Along with the threat of legal reprisals or potentially higher costs of getting on-line, the recording industry is trying to lure the public back into buying albums by adding bonus material to them. "They're trying to increase the value of CDs," explains Bernoff. "And cutting the price." Nothing's too kitschy to offer. One lucky Blink-182 fan could find the "Golden Ticket" in a CD case, good for him and 50 of his friends to see a private concert staged by the trio. In October, the top six spots on the weekly Billboard 200 album chart were held by artists offering some type of bonus on their albums.

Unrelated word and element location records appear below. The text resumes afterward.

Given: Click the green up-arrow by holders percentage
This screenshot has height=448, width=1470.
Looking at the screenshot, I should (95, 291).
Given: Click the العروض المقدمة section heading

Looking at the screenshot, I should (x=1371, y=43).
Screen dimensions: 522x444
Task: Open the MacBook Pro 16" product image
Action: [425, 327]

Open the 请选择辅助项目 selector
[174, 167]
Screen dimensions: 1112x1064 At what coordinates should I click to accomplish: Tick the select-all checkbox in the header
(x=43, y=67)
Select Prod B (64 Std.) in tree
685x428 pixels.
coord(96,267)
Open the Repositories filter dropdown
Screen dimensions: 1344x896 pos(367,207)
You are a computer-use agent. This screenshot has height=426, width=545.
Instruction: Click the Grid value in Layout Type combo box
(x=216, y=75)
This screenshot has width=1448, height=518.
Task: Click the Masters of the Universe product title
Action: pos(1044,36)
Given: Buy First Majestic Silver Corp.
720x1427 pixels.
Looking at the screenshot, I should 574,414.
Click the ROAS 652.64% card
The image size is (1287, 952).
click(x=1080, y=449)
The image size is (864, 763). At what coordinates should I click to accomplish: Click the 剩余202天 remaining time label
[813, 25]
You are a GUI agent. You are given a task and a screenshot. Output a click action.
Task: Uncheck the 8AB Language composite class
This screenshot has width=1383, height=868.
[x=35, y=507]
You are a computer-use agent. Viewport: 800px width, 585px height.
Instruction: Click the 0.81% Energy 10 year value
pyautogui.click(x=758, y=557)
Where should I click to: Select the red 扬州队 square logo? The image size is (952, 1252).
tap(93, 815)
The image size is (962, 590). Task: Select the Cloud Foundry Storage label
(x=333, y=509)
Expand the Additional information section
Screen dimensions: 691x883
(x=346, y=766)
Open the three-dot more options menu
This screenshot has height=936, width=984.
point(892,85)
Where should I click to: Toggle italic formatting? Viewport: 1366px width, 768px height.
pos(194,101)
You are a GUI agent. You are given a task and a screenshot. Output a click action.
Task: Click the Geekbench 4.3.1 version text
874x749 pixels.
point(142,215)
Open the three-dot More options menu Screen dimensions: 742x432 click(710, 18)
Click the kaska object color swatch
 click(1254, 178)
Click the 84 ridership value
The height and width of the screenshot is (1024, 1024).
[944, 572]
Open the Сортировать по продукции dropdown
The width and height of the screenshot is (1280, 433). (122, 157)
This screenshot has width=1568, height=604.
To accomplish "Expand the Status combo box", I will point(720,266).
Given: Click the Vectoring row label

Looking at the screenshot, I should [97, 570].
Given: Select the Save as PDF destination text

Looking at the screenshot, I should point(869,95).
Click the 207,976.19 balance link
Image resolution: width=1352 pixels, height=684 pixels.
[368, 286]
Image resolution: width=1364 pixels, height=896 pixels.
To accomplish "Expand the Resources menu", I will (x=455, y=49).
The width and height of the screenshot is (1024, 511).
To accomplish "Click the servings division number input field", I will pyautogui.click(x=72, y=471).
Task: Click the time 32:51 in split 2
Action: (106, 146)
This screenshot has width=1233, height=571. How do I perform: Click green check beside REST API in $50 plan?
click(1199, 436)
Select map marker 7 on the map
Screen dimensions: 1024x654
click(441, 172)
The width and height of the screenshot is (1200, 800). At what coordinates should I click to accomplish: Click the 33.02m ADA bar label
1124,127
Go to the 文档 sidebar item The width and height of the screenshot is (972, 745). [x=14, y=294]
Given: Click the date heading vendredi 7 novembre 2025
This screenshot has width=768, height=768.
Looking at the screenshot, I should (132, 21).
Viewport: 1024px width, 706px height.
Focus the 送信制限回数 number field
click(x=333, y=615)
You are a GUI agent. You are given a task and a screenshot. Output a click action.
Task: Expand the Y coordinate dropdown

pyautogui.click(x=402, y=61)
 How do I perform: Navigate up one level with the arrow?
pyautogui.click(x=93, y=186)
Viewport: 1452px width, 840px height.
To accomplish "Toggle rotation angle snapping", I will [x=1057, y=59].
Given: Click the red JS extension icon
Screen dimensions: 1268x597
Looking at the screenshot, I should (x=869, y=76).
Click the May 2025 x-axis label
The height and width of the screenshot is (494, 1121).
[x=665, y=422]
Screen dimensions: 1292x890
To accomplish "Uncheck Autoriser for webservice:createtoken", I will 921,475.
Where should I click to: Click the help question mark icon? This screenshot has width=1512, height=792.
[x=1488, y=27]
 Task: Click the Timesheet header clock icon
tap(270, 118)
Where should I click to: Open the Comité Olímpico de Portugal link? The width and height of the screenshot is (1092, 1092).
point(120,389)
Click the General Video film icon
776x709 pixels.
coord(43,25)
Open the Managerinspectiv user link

Perhaps the most important recent change is that the big labels are embracing the concept of using the Internet as a distribution method. At least a dozen on-line music stores have launched this year, selling music tracks from 99 cents each. By all accounts, the legal alternatives are making a dent. The leading outlet, Apple's iTunes Music Store, has sold more than 20 million tracks since opening in April. The number of on-line stores is expected to double in 2004 as Sony, Microsoft and Wal-Mart get into the mix. "I think they will take off," says Bernoff, who estimates that five years from now, 33 per cent of all music sales will come from on-line retailers. But will that be the end of file-sharing? "No, absolutely not," he says. "That's like asking, 'Are we seeing the end of speeding?' " Maybe not. But with the industry setting up more speed traps, the cost of file-sharing will force some music pirates off the information highway for good.